TEXT FOR ANALYSIS:
......
12 June 2026
When California sued 23andMe over its 2023 breach, the headlines focused on the extraordinary sensitivity of the information involved. Genetic data, health reports and family relationships represent some of the most personal information people can disclose. Yet the most interesting aspect of the lawsuit lies elsewhere. The allegations do not centre on sophisticated attacks or previously unknown vulnerabilities. They focus on whether the company exercised reasonable care.
That distinction matters because it shifts the discussion away from perfect security and towards due diligence. No organisation can guarantee immunity from cyber attack. Regulators and courts understand that. The question people ask is whether an organisation took sensible precautions and responded appropriately when warning signs appeared.
According to the allegations, 23andMe failed to implement measures that other organisations now regard as routine. Multi-factor authentication remained optional, despite years of warnings about credential stuffing attacks. The lawsuit also alleges that the company failed to investigate suspicious activity promptly and reacted only after stolen data appeared for sale and extortion demands emerged. Whether those allegations ultimately succeed remains a matter for the courts, but they reveal something important about the nature of modern cybersecurity expectations.
......
Collection entries
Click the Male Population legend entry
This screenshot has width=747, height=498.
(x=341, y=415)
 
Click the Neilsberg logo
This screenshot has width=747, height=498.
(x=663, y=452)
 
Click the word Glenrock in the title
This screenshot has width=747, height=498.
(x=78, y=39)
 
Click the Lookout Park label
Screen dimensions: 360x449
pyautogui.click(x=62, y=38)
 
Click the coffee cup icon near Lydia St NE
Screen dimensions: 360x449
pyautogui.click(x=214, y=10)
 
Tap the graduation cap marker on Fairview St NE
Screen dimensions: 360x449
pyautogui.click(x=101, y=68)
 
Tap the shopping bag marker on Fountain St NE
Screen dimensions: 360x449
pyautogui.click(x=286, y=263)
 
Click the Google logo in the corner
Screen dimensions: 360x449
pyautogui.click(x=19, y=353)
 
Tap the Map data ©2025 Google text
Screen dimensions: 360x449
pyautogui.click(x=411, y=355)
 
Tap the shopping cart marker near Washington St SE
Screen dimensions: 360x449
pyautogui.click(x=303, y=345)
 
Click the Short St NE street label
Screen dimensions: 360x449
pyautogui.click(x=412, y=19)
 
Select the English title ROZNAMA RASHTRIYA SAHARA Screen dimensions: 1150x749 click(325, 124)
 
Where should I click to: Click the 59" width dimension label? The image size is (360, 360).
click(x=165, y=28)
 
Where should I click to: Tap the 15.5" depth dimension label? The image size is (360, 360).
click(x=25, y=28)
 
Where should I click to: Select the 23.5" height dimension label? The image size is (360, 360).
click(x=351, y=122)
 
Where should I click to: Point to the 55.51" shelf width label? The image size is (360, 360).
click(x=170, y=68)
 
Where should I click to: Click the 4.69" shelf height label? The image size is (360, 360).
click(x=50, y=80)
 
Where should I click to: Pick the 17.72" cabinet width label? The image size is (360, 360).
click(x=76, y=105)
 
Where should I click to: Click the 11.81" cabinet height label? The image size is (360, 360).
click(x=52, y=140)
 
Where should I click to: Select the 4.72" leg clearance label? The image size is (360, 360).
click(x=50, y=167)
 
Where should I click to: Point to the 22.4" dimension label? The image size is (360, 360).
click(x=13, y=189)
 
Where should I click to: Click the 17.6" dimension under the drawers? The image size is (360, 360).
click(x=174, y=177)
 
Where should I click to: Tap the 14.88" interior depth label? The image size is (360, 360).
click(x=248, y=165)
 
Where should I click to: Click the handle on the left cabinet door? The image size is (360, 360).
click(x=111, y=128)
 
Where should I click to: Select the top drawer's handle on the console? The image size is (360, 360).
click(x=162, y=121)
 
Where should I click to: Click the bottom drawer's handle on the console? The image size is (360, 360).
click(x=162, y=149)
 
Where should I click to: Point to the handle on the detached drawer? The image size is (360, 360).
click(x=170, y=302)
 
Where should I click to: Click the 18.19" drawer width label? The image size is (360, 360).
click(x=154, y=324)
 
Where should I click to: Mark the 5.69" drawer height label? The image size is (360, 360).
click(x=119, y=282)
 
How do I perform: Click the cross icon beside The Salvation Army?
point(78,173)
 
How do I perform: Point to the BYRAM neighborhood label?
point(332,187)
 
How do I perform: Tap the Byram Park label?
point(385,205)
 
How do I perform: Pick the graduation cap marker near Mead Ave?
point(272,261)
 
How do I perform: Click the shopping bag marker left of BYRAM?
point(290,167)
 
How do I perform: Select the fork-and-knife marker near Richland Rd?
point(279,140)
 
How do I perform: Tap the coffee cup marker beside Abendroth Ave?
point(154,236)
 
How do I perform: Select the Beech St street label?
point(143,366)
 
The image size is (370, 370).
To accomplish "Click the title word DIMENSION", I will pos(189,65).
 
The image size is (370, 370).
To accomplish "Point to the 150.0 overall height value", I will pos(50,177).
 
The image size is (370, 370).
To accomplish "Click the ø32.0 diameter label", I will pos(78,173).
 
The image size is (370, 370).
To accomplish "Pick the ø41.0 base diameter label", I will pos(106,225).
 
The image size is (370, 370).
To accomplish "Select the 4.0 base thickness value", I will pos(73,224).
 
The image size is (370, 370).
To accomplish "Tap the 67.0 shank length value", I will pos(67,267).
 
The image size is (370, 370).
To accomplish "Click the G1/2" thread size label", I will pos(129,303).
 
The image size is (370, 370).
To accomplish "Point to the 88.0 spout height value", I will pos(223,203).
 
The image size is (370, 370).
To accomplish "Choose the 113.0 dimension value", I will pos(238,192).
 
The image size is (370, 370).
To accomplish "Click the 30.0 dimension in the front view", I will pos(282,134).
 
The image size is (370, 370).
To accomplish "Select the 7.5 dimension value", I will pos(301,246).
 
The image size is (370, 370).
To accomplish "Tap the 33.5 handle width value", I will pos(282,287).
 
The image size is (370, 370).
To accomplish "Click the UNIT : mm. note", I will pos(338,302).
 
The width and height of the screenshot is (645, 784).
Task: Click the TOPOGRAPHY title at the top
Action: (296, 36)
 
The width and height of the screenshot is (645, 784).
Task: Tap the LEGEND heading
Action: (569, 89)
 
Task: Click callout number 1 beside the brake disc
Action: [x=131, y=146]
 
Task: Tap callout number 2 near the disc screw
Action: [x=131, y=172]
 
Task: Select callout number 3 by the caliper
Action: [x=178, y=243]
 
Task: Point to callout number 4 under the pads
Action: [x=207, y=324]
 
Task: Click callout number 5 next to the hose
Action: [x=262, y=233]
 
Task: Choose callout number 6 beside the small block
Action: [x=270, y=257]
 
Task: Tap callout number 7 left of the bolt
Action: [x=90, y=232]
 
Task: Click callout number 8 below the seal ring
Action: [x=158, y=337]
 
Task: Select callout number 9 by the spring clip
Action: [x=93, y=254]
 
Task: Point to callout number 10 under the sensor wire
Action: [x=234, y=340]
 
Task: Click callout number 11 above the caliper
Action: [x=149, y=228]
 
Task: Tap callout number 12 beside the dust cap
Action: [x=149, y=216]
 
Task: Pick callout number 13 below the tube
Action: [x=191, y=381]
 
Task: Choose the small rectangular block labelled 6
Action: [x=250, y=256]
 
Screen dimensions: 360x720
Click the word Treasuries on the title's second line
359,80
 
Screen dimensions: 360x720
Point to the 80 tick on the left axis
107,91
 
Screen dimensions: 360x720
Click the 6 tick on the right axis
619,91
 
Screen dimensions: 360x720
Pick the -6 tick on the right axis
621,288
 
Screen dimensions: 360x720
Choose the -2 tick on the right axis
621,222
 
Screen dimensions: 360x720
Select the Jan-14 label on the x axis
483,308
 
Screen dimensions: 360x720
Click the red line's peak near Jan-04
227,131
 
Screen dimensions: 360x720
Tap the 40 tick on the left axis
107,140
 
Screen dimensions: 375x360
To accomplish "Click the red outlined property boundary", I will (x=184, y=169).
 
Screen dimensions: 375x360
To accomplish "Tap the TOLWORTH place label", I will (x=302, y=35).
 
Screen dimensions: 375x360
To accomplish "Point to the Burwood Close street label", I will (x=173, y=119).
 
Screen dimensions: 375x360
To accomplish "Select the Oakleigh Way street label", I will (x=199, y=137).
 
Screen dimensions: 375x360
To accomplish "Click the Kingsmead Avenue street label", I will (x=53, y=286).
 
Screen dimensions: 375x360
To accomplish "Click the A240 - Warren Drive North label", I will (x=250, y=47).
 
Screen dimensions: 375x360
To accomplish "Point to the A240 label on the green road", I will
......
TASK DETAILS:
From the article on California's lawsuit against 23andMe, extract the passage between "According to the" and "modern cybersecurity expectations.", inclusive, copying it word for word.

RESULT FOR THIS TASK:
According to the allegations, 23andMe failed to implement measures that other organisations now regard as routine. Multi-factor authentication remained optional, despite years of warnings about credential stuffing attacks. The lawsuit also alleges that the company failed to investigate suspicious activity promptly and reacted only after stolen data appeared for sale and extortion demands emerged. Whether those allegations ultimately succeed remains a matter for the courts, but they reveal something important about the nature of modern cybersecurity expectations.